History of issues raised and resolved during initial design, or during design inspections. Can also include alternative designs, with the reasons why they were rejected

Open Issues

Is Java serialization powerful enough for us to use? Do we currently implement some arcane feature that isn't supported in Java?
How much of the default behavior can we use? Breaking the serialization tree may require us to specify the member variables that get serialized, which will require considerable care with respect to planning for future upgrade strategies.

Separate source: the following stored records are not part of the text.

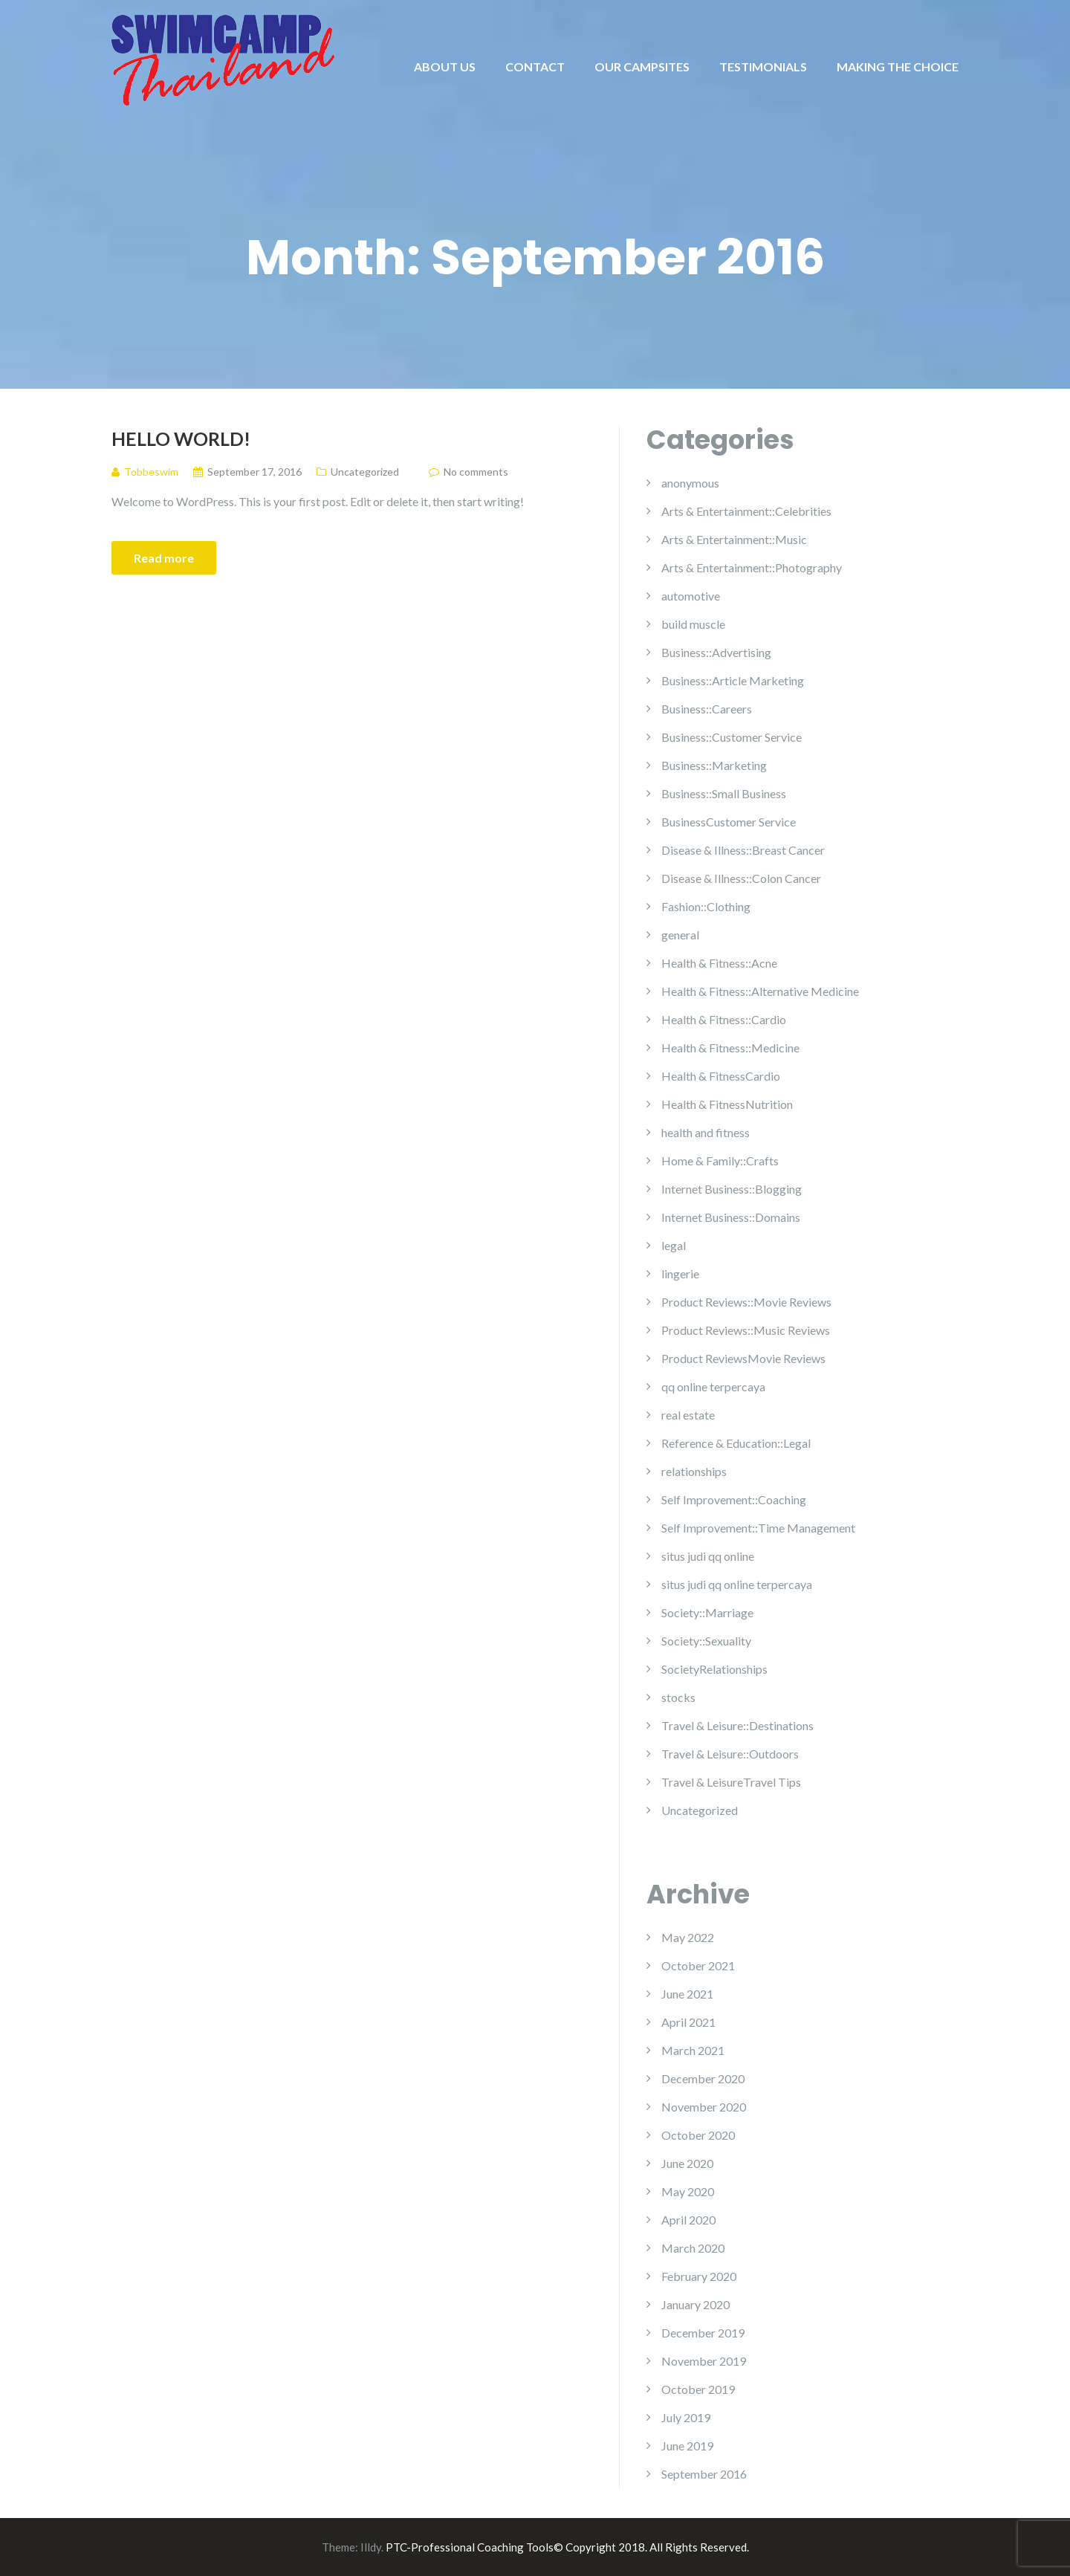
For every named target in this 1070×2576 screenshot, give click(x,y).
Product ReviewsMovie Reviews (743, 1358)
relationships (694, 1471)
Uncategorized (365, 471)
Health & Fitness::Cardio (723, 1019)
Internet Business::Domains (730, 1217)
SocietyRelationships (714, 1669)
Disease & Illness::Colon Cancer (741, 878)
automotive (690, 596)
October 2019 (698, 2389)
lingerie (680, 1273)
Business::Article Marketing (732, 680)
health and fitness (705, 1132)
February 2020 (698, 2276)
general (680, 935)
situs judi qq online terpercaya (736, 1584)
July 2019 (685, 2417)
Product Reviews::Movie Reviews (746, 1302)
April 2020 (688, 2220)
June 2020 (687, 2163)
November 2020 (703, 2107)
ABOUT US (445, 66)
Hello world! (180, 438)
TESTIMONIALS (763, 66)
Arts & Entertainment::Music (734, 539)
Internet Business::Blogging (731, 1189)
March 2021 (692, 2050)
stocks (678, 1697)
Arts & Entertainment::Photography (751, 567)
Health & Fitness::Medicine (730, 1048)
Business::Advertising (716, 652)
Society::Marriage (707, 1612)
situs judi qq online (707, 1556)
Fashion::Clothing (705, 906)
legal (673, 1245)
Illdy (370, 2547)
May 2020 (687, 2191)
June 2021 (687, 1994)
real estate (688, 1415)
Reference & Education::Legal (736, 1443)
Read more (164, 558)
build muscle (693, 624)
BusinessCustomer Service (728, 822)
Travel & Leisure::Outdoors (730, 1754)
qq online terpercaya (713, 1386)
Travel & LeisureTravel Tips (731, 1782)
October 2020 (698, 2135)
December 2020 (703, 2078)
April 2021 (688, 2022)
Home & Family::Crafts (720, 1160)
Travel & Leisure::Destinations (737, 1725)
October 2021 (698, 1965)
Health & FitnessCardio (720, 1076)
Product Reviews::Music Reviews (745, 1330)
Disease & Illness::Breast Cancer (743, 850)
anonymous (690, 483)
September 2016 (704, 2474)
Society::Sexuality (706, 1641)
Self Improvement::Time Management (758, 1528)
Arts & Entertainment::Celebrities (746, 511)
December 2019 (703, 2333)
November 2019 (703, 2361)
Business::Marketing (714, 765)
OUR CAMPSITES (642, 66)
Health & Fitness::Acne (719, 963)
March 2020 (692, 2248)
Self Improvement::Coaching (733, 1499)
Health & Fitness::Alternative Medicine (760, 991)
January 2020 (695, 2304)
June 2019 (687, 2446)
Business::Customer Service (731, 737)
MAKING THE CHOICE (898, 66)
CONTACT (535, 66)
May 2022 (687, 1937)
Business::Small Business (723, 793)
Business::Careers (706, 709)
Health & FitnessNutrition (727, 1104)
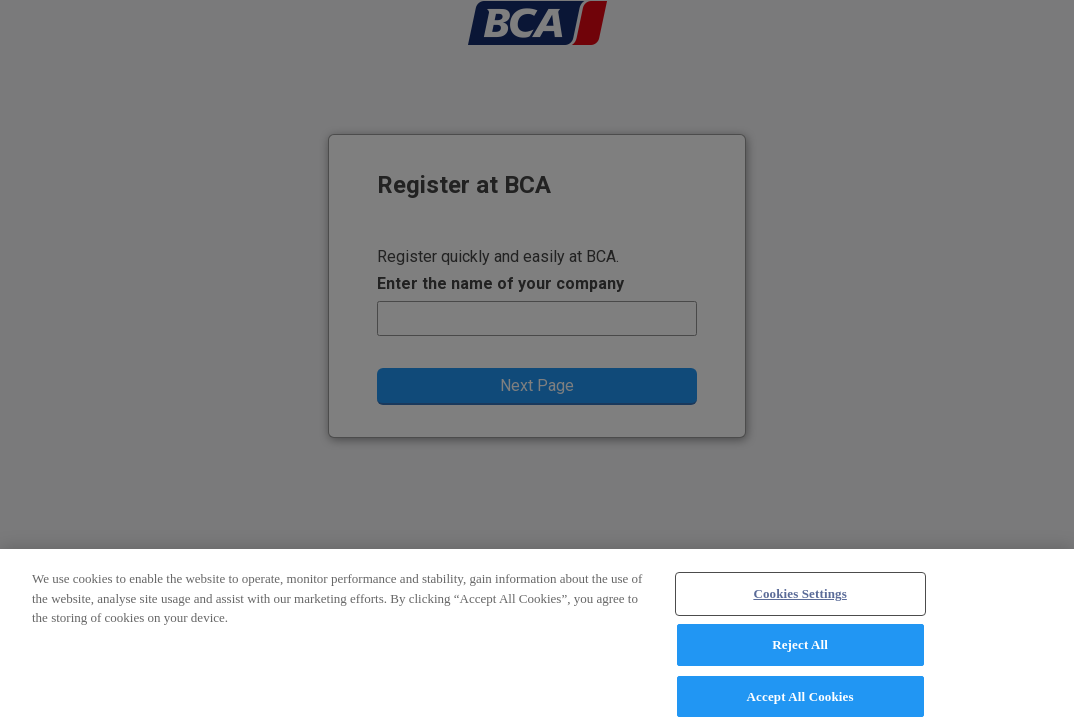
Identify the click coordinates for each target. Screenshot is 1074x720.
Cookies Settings (799, 601)
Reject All (800, 651)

Hopefully Java's upgrade story will work for us too.
Are there any more special cases in our current code that we're not aware of, that won't fit into a strategy that uses Java serialization?
It appears from reading the 1.2 source that simply subclassing ObjectBlahStream will allow us to use compressed representations of int, long, short, float, String etc. The only thing we have to be carefull about with this technique is to use super.writeByte to write our data. The conversion from RtEncoderDataOutputStream will be easy.
The E runtime requires that strings that are used as method selectors be interned. This logic will have to be included somewhere between the byte array, and placing the envelope on the E run queue.